▶ [Document extract]:
[Start of Attachment]

Chapter One

Early Life of Daniel in Babylon

Daniel 1:1-2

In the third year of the reign of Jehoiakim, king of Judah, Nebuchadnezzar, king of Babylon, came to Jerusalem and besieged it. And the Lord delivered Jehoiakim, king of Judah, into his hand, along with some of the articles from the temple of God. These he carried off to the temple of his god in Babylonia and put in the treasure-house of his god.

The first chapter of Daniel is a beautifully written, moving story of the early days of Daniel and his companions in Babylon. Daniel begins by giving us the historical setting which includes the first siege and capture of Jerusalem by the Babylonians, which occurred in 605 B.C. Because of sin, Israel was being carried off captive to wicked Babylon.

Daniel 1:3-7

Then the king ordered Ashpenaz, chief of his court officials, to bring in some of the Israelites from the royal family and the nobility – young men without any physical defect, handsome, showing aptitude for every kind of learning, well informed, quick to understand, and qualified to serve in the king’s palace. He was to teach them the language and literature of the Babylonians. The king assigned them a daily amount of food and wine from the king’s table. They were to be trained for three years, and after that they were to enter the king’s service. Among these were some from Judah: Daniel, Hananiah, Mishael and Azariah. The chief official gave them new names: to Daniel, the name Belteshazzar; to Hananiah, Shadrach; to Mishael, Meshach; and to Azariah, Abednego.

[End of Attachment]

▶ [Material provided]:
[Start of Attachment]

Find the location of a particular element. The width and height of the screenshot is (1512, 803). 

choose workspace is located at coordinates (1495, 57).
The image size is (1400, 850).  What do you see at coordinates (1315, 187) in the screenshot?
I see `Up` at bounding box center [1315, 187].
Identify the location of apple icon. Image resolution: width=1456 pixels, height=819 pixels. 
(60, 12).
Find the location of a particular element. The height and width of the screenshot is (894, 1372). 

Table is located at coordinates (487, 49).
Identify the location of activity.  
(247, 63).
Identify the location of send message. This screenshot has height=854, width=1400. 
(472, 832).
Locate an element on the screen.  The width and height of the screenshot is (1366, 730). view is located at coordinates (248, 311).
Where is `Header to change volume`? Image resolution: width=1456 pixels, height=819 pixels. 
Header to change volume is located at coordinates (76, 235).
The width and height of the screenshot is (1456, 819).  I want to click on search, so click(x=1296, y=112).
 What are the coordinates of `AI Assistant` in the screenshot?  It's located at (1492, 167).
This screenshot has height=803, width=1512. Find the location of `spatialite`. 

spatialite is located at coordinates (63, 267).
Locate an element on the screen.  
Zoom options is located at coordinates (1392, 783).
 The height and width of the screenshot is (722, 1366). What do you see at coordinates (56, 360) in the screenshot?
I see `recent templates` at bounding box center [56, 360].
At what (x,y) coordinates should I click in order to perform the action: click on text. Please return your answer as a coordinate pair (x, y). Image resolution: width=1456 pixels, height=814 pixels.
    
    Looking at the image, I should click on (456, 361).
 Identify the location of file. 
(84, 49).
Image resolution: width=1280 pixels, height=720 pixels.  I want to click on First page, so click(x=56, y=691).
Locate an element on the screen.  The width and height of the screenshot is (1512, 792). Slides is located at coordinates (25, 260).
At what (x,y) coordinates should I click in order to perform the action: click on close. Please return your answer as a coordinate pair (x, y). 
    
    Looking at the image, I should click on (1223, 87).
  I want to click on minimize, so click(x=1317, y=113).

[End of Attachment]

▶ [Complete the following]:
A. In the chapter on Daniel's early life, restate the paragraph beginning "The first chapter of Daniel is" more briefly, keeping its main facts.
B. Reproduce the passage of the chapter on Daniel's early life from "Chapter One" to "to wicked Babylon.".

▶ [Results]:
A. Daniel's first chapter tells of his and his companions' early days in Babylon. It opens with the historical setting: the Babylonians' first siege and capture of Jerusalem in 605 B.C. Because of sin, Israel was being carried captive to Babylon.

B.
Chapter One

Early Life of Daniel in Babylon

Daniel 1:1-2

In the third year of the reign of Jehoiakim, king of Judah, Nebuchadnezzar, king of Babylon, came to Jerusalem and besieged it. And the Lord delivered Jehoiakim, king of Judah, into his hand, along with some of the articles from the temple of God. These he carried off to the temple of his god in Babylonia and put in the treasure-house of his god.

The first chapter of Daniel is a beautifully written, moving story of the early days of Daniel and his companions in Babylon. Daniel begins by giving us the historical setting which includes the first siege and capture of Jerusalem by the Babylonians, which occurred in 605 B.C. Because of sin, Israel was being carried off captive to wicked Babylon.